分析文本:
本文中没有使用迁移学习，然后效果确实差，也就没有放相应的效果图，使用两个函数输出了对应的flops和params

# params
from vit_model import vit_base_patch32_224_in21k 

model=vit_base_patch32_224_in21k(num_classes=5, has_logits=False)
total_params = sum(p.numel() for p in model.parameters())
print(f'{total_params:,} total parameters.')
total_trainable_params = sum(
    p.numel() for p in model.parameters() if p.requires_grad)
print(f'{total_trainable_params:,} training parameters.')

# flops
import torch
from fvcore.nn import FlopCountAnalysis

from vit_model import Attention,vit_base_patch32_224_in21k


def main():
    # Self-Attention
    a1 = Attention(dim=512, num_heads=1)
    a1.proj = torch.nn.Identity()  # remove Wo

    a3=vit_base_patch32_224_in21k(num_classes=5, has_logits=False)
    t2=(torch.rand(32,3,224,224),)
    # Multi-Head Attention
    a2 = Attention(dim=512, num_heads=8)

    # [batch_size, num_tokens, total_embed_dim]
    t = (torch.rand(32, 1024, 512),)



    flops1 = FlopCountAnalysis(a1, t)
    print("Self-Attention FLOPs:", flops1.total())

    flops2 = FlopCountAnalysis(a2, t)
    print("Multi-Head Attention FLOPs:", flops2.total())    
    flops3 = FlopCountAnalysis(a3, t2)
    print("Multi-Head Attention FLOPs:", flops3.total())


if __name__ == '__main__':
    main()

书面任务 1: 把下方数据行中从含有“is (540, 925).”的那一行到含有“This screenshot has height=628, width=948.”的那一行（首尾两行都算在内）改写成编号列表，空行不计。

待处理材料:
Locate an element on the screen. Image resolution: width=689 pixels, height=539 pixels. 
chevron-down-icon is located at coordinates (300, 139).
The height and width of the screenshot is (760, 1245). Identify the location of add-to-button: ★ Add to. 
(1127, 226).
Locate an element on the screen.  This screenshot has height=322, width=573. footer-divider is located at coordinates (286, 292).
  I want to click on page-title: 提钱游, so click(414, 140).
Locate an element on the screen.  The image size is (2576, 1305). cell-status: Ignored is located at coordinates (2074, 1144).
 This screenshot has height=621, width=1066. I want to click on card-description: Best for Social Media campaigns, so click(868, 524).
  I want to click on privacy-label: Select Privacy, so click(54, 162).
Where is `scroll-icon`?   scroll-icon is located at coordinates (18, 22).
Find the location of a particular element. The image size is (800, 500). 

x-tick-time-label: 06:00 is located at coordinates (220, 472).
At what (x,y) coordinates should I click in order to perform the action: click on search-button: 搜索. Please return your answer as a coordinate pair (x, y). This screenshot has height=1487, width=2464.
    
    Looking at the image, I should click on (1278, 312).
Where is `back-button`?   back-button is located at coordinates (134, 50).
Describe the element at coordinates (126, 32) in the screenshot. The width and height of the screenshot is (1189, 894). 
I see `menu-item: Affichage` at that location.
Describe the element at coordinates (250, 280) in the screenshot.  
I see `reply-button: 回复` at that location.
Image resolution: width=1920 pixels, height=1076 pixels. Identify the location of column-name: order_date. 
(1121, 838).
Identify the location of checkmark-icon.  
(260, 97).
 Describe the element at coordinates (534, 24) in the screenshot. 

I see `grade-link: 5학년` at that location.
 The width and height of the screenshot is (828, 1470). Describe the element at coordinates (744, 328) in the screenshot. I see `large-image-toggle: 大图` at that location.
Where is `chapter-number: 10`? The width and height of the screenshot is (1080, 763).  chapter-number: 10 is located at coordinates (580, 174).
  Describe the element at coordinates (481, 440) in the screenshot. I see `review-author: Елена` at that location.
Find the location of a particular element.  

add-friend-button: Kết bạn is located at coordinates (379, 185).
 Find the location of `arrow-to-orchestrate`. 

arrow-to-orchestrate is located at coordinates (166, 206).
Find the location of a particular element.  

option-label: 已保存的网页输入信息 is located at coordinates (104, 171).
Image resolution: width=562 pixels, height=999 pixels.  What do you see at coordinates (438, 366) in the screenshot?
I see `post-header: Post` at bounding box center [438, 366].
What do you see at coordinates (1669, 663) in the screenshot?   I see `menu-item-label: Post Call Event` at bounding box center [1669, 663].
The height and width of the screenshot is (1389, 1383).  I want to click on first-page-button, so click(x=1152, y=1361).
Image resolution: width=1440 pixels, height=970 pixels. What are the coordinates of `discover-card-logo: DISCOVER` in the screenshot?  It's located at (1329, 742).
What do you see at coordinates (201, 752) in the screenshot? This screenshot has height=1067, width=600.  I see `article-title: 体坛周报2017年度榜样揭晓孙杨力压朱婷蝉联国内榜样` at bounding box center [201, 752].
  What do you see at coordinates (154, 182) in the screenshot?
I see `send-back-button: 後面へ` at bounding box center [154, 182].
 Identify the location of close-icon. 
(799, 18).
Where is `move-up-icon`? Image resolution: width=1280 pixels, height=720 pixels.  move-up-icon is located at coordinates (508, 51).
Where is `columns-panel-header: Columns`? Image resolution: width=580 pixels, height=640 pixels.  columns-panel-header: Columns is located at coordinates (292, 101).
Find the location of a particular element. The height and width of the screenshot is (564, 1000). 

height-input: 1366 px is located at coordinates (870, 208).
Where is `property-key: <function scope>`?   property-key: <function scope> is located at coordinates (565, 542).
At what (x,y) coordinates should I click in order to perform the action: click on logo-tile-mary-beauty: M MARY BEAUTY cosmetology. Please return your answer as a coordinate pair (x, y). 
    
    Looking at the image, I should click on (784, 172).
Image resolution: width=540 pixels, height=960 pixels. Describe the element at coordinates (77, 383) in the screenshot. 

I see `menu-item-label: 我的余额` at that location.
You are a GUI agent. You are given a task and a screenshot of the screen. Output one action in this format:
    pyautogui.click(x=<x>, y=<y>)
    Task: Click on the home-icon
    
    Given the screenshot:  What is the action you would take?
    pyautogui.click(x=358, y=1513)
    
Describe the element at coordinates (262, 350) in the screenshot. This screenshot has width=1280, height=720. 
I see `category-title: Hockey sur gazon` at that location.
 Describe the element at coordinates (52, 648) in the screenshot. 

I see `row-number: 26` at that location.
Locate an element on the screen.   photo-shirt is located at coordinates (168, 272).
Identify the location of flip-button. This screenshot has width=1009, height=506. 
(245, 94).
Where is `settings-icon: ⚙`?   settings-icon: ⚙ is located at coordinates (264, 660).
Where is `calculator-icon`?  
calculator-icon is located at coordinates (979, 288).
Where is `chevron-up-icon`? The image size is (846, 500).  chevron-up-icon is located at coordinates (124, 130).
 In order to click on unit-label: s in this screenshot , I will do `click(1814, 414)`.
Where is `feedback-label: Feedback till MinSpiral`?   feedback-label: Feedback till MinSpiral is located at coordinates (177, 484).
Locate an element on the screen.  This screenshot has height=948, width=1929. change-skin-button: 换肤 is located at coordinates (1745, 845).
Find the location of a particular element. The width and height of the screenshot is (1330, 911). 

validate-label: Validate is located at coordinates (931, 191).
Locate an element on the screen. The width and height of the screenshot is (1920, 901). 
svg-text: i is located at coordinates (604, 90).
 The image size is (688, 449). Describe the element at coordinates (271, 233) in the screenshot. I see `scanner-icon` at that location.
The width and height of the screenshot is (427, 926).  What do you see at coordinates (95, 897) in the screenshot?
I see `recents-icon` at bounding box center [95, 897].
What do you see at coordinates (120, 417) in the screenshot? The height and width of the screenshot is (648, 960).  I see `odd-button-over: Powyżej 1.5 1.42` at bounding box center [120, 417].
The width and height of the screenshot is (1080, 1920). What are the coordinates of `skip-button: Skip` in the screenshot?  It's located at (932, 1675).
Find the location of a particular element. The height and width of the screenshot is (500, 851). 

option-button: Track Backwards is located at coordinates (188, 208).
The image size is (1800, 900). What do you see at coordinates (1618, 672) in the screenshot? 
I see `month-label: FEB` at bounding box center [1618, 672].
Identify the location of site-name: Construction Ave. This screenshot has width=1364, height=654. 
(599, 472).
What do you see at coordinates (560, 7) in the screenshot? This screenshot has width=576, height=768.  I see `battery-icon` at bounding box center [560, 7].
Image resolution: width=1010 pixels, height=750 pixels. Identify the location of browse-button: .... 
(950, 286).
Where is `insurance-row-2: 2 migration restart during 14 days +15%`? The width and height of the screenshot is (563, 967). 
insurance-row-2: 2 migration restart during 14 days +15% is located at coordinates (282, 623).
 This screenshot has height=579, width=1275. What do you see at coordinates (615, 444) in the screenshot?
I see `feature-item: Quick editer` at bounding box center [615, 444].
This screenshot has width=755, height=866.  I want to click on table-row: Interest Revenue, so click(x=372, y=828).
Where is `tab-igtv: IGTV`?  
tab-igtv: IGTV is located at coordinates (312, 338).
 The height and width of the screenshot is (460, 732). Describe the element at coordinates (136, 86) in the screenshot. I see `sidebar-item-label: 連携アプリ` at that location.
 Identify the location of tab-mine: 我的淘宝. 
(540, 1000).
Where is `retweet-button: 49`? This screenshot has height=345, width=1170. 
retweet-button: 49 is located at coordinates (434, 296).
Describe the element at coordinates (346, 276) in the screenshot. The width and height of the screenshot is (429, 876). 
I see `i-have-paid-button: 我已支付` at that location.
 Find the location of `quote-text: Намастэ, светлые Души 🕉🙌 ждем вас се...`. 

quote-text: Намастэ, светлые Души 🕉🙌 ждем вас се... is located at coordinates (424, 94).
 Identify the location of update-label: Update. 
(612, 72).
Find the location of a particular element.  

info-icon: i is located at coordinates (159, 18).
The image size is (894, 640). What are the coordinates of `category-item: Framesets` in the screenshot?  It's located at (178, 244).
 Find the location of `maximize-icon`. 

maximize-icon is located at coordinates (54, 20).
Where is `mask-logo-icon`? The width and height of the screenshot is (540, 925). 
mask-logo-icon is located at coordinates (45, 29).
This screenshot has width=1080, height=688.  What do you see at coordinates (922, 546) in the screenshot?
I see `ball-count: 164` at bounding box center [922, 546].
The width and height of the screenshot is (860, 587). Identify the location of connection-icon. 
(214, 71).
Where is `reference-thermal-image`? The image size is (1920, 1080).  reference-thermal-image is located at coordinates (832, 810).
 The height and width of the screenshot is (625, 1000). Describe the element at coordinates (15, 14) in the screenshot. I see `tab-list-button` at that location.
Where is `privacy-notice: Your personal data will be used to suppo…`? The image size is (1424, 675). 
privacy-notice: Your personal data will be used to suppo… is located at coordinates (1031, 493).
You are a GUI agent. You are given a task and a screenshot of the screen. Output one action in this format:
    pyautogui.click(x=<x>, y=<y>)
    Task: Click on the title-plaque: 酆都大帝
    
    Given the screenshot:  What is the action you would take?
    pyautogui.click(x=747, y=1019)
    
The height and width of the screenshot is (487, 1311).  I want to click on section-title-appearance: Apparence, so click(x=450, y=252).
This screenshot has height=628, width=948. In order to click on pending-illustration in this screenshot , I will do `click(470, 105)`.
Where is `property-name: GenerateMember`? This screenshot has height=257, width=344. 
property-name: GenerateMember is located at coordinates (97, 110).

书面任务 2: 请把分析文本中从“a1.proj = torch.nn.Identity()”到“flops1 = FlopCountAnalysis(a1, t)”的这一段原样抄录下来。

书面回答 1:
1. Where is `mask-logo-icon`? The width and height of the screenshot is (540, 925). 
2. mask-logo-icon is located at coordinates (45, 29).
3. This screenshot has width=1080, height=688.  What do you see at coordinates (922, 546) in the screenshot?
4. I see `ball-count: 164` at bounding box center [922, 546].
5. The width and height of the screenshot is (860, 587). Identify the location of connection-icon. 
6. (214, 71).
7. Where is `reference-thermal-image`? The image size is (1920, 1080).  reference-thermal-image is located at coordinates (832, 810).
8.  The height and width of the screenshot is (625, 1000). Describe the element at coordinates (15, 14) in the screenshot. I see `tab-list-button` at that location.
9. Where is `privacy-notice: Your personal data will be used to suppo…`? The image size is (1424, 675). 
10. privacy-notice: Your personal data will be used to suppo… is located at coordinates (1031, 493).
11. You are a GUI agent. You are given a task and a screenshot of the screen. Output one action in this format:
12.     pyautogui.click(x=<x>, y=<y>)
13.     Task: Click on the title-plaque: 酆都大帝
14.     Given the screenshot:  What is the action you would take?
15.     pyautogui.click(x=747, y=1019)
16. The height and width of the screenshot is (487, 1311).  I want to click on section-title-appearance: Apparence, so click(x=450, y=252).
17. This screenshot has height=628, width=948. In order to click on pending-illustration in this screenshot , I will do `click(470, 105)`.

书面回答 2:
a1.proj = torch.nn.Identity()  # remove Wo

    a3=vit_base_patch32_224_in21k(num_classes=5, has_logits=False)
    t2=(torch.rand(32,3,224,224),)
    # Multi-Head Attention
    a2 = Attention(dim=512, num_heads=8)

    # [batch_size, num_tokens, total_embed_dim]
    t = (torch.rand(32, 1024, 512),)



    flops1 = FlopCountAnalysis(a1, t)